Grain sorghum Delta Farm Press

Over 300,000 grain sorghum acres in Arkansas?

There was plenty of chatter at winter meetings regarding the expected boom in Mid-South grain sorghum acreage. As planting draws closer, the chatter has only intensified.

There was plenty of chatter at winter meetings regarding the expected boom in Mid-South grain sorghum acreage. As planting draws closer, the chatter has only intensified.

“Right now, grain sorghum seed sales across the Delta are three times what they were at this time last year,” says William Johnson, DuPont/Pioneer technical product manager. “Most of the sales are in counties right along the Mississippi River. Sales are strongest in eastern Arkansas and northern Mississippi. In Arkansas, that includes the counties of Mississippi, Crittenden, St. Francis, Phillips, and Lee.”

Johnson, based in Arkansas, says there has been talk that grain sorghum could be the third or fourth largest crop, volume-wise, planted in the state. “That’s amazing to think about. Back in 1983, Arkansas had a million acres of grain sorghum. I’m told that was due to a farm bill program as well as the fact that we were coming off a major drought and sorghum is our most drought-tolerant crop. (See Grain sorghum in the Mid-South on the upswing?)
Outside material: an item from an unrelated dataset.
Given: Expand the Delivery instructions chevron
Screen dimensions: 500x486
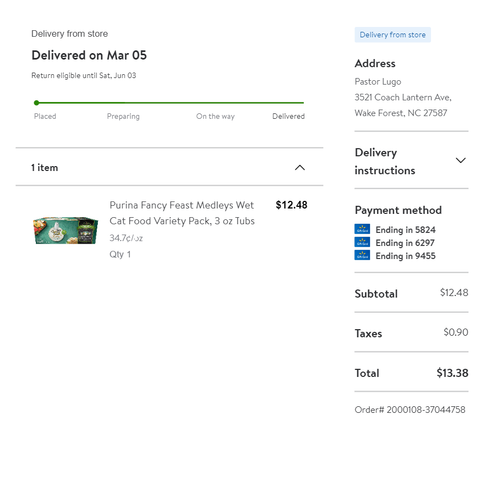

“Currently, some of the elevators along the river are offering 60 to 70 cents over corn priced for December delivery. But you can deliver grain sorghum in September or October. That means prices are approaching $4.60 to $4.70 for a bushel of sorghum.”

Pencil it out. “We’ve had a lot of 100- to 150-bushel per acre dryland. Irrigated, we’ve seen 150-plus bushels. Run that through the budgets and grain sorghum actually shows the highest returns at current prices.”

Any concerns about putting in so many grain sorghum acres at once? “I spoke with Gus Lorenz, (Arkansas Extension entomologist), a couple of days ago. There is a lot of concern and people talking about the sugarcane aphid and it costs more than $30 per acre to control. In a general sense, Gus said that just isn’t the case.”

Who's afraid?

In fact, in an Extension article (titled “Who’s afraid of the big bad sugarcane aphid?”), Lorenz writes: “There are evidently a lot of rumors and outright misconceptions out there about just how bad the pest can be. One grower called today and asked me if it really cost $30 an acre per application to control sugarcane aphid in milo — it doesn’t. Also, there have been a lot of questions about tolerant varieties; evidently a lot of seed companies are trying to sell varieties that they claim to be tolerant to sugarcane aphid.”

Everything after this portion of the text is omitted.